How a genius works: the creative spirit of Michelangelo
Michelangelo Buonarroti, in his long career, produced some of the most extraordinary works of art of the Renaissance. Many of these works have been left unfinished or non-finite for reasons of historical or private affairs of the author, in relations with patrons and overlapping commitments.
The non-finished statues at the Accademia Gallery in Florence, reveal valuable information about how Michelangelo considered the sculpture and the possible metaphorical meanings conveyed by his works. Michelangelo was convinced that the sculptor was an instrument of God, his job was to release figures already contained in the stone, freeing the subject from the matter that imprisoned it.

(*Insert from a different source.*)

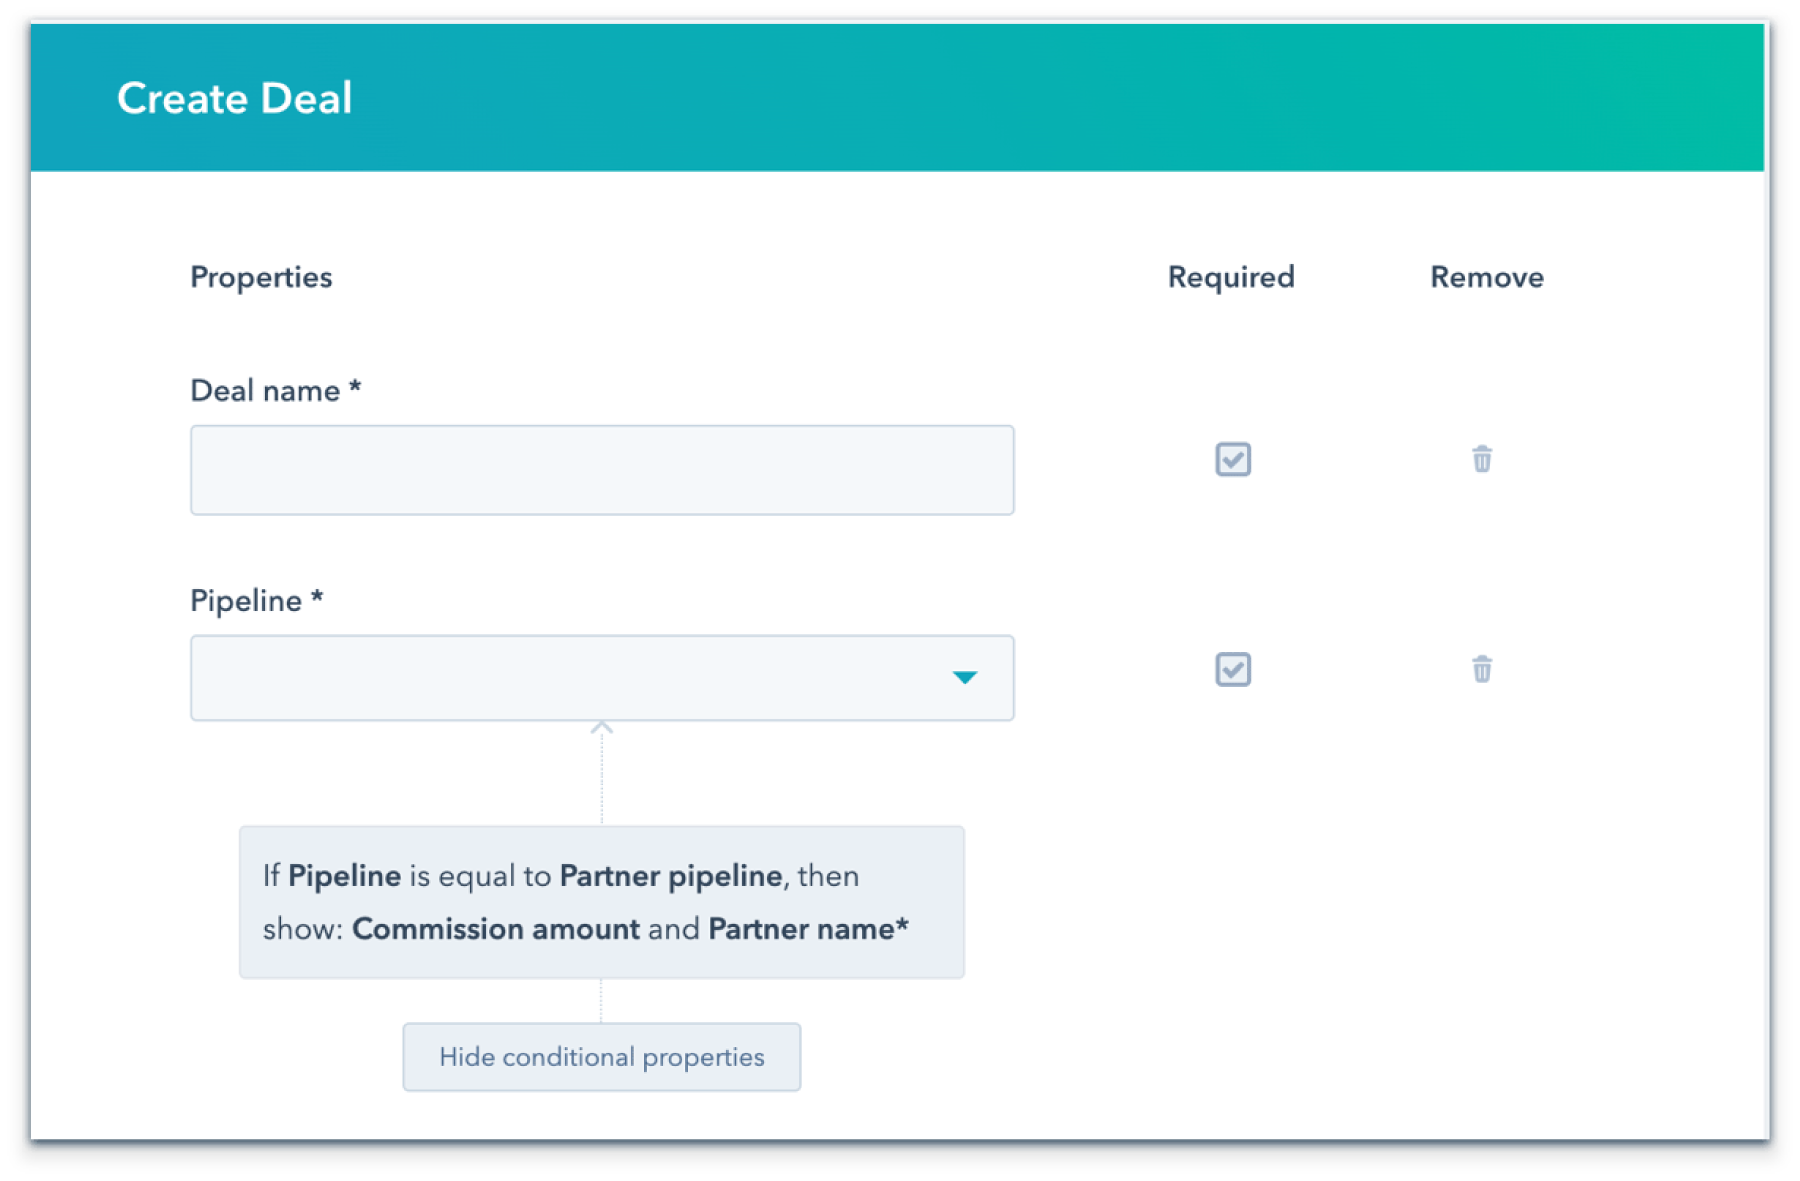Click Hide conditional properties button
Screen dimensions: 1800x1181
point(601,1057)
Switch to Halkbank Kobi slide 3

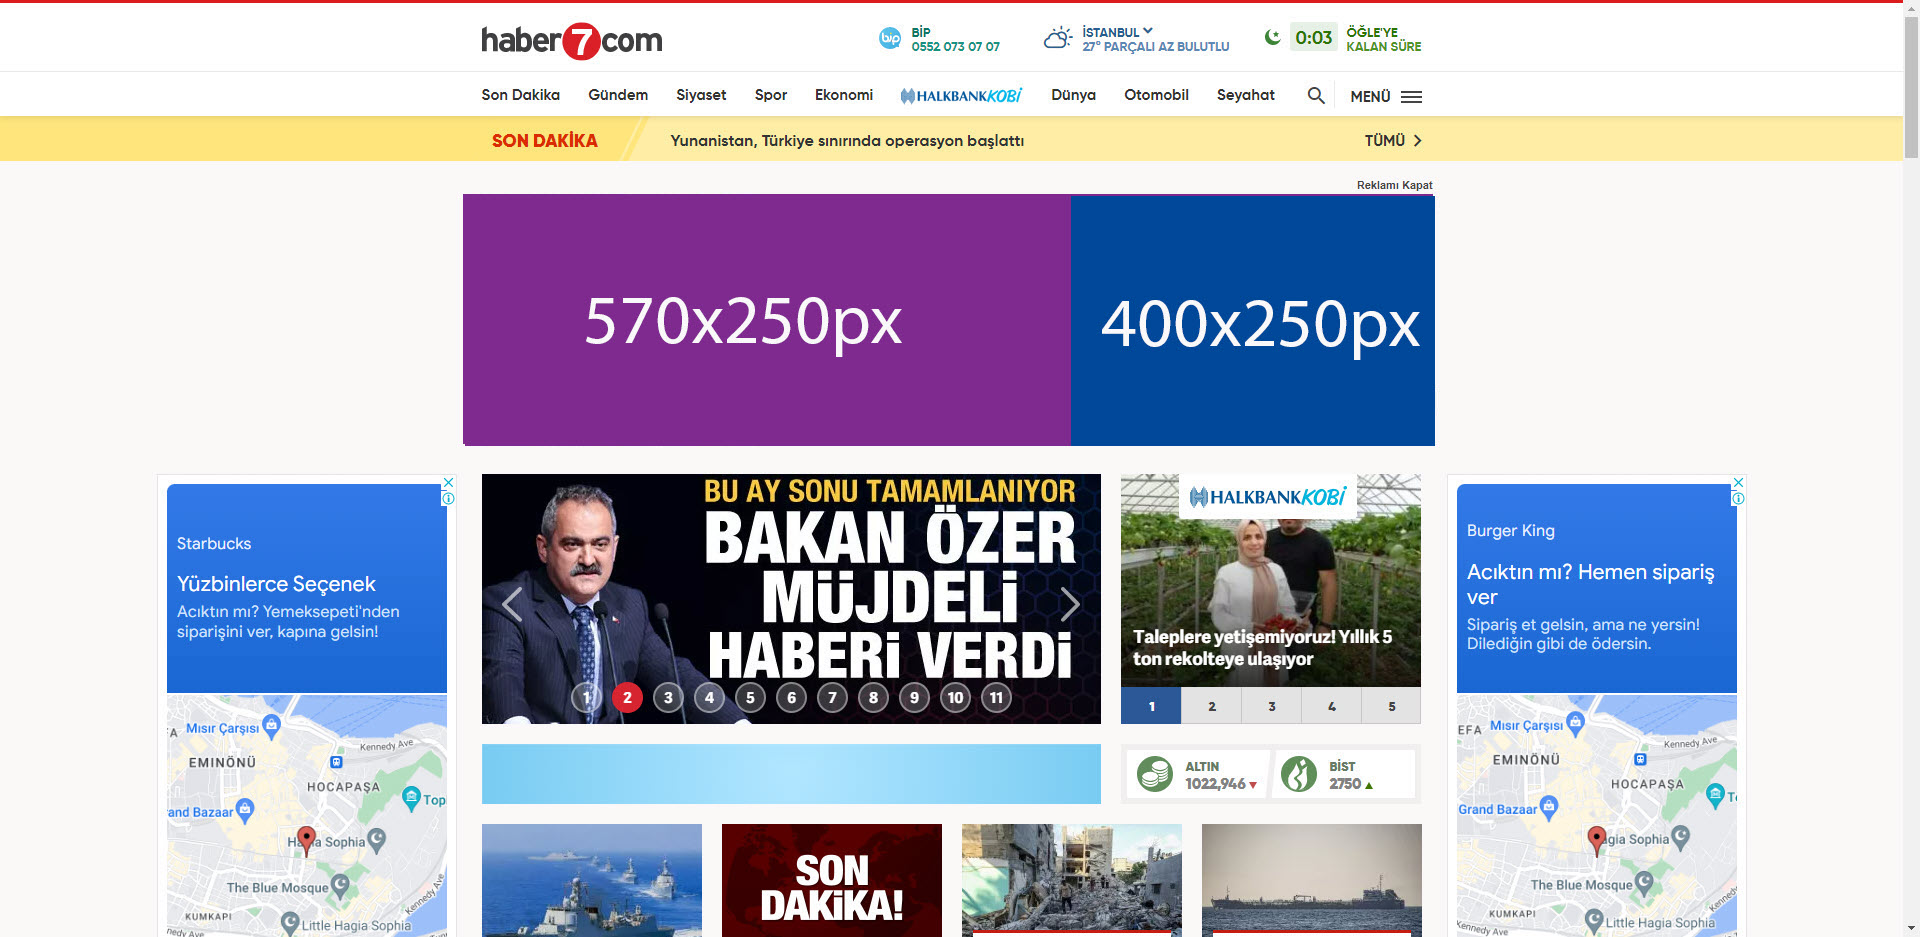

From the biographical chronicles by Vasari and Condivi we know that when the creative spirit took possession of him, Michelangelo was able to work uninterrupted for several consecutive days. He could not even sleep for days, or wear the same clothes and the same shoes, never changing them.

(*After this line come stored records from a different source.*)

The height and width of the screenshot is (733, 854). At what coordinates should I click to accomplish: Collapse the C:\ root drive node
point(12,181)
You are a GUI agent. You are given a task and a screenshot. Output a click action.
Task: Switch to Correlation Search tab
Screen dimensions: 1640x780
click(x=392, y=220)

In practice his method of work consisted first in preparing a model in wax or other material and then soak it in a bucket filled with water. When the model rose back from the water the most prominent parts were those from which he had to start, the first to be roughhewed, then proceeding progressively towards the rest of the figure.

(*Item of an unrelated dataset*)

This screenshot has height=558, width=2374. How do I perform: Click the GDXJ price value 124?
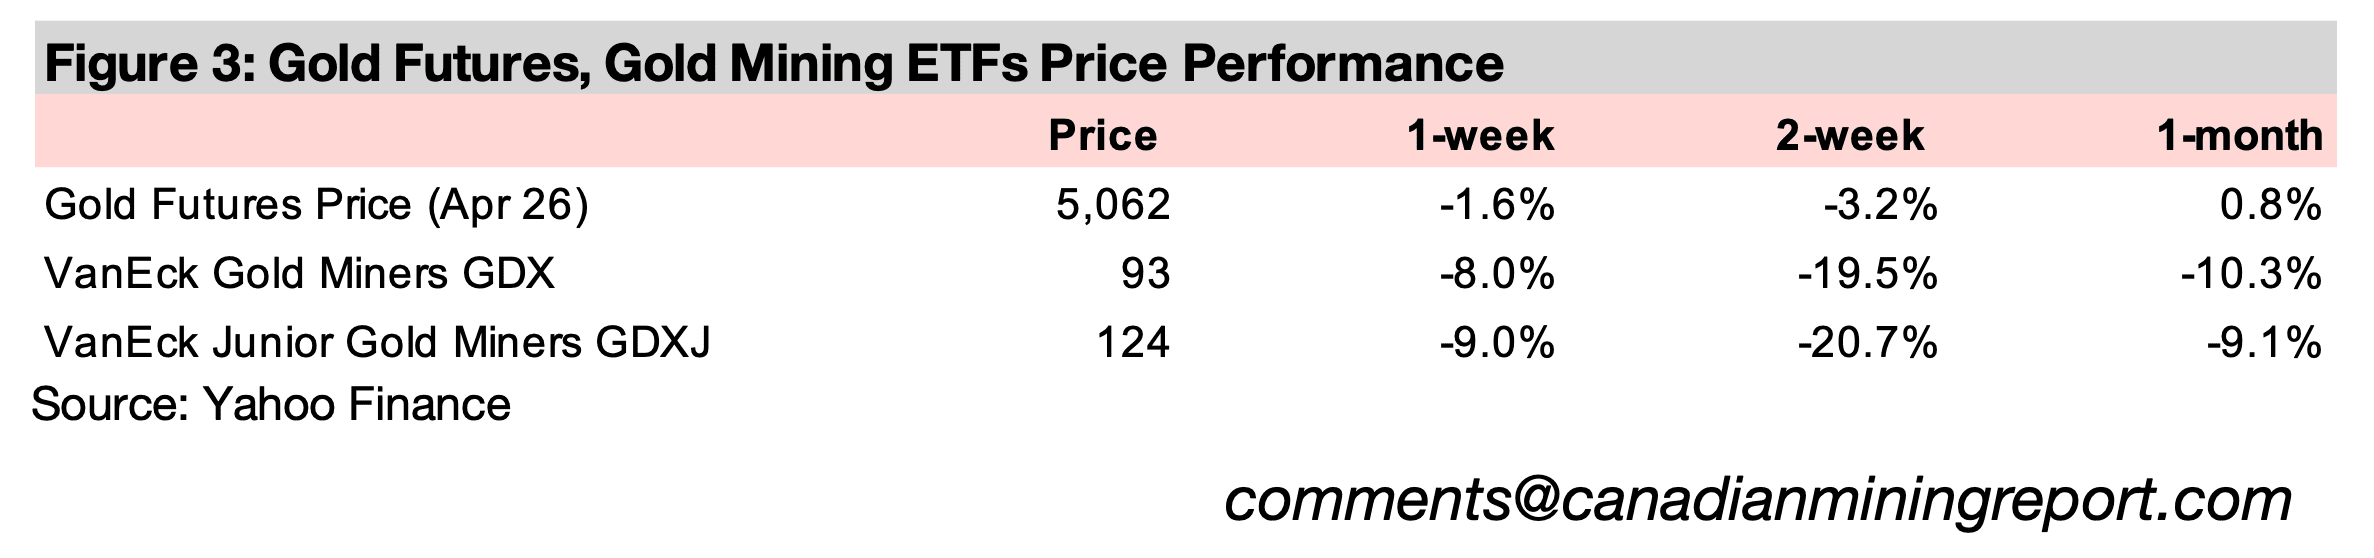(1133, 343)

The Prisons exposed at the Accademia Gallery are an example of the practice of "unfinished" used by Michelangelo. The four sculptures are in fact deliberately left in an incomplete stage to communicate the human imperfection. In these sculptures, with hewn surfaces from which emerge the marks left by chisel, whose marble seems like corroded by the artist's impetus, it is possible to understand the complicated and long process required to obtain such an imposing sculpture.What transpires is a sense of tension and movement. It is as if the figure is attempting to escape from the marble, as if the spirit of the character is trying to break free longing for God.
The tools used by Michelangelo for his creations are typical of most of the sculptures: chisels with temperate tip, flat chisels, ravine, rasps, files or pumice stone for finishing and polishing. But what distinguishes his art from that of other sculptors is undoubtely the all-encompassing passion that drives him. Only in this way, in effect an artist becomes a genius appreciated for centuries.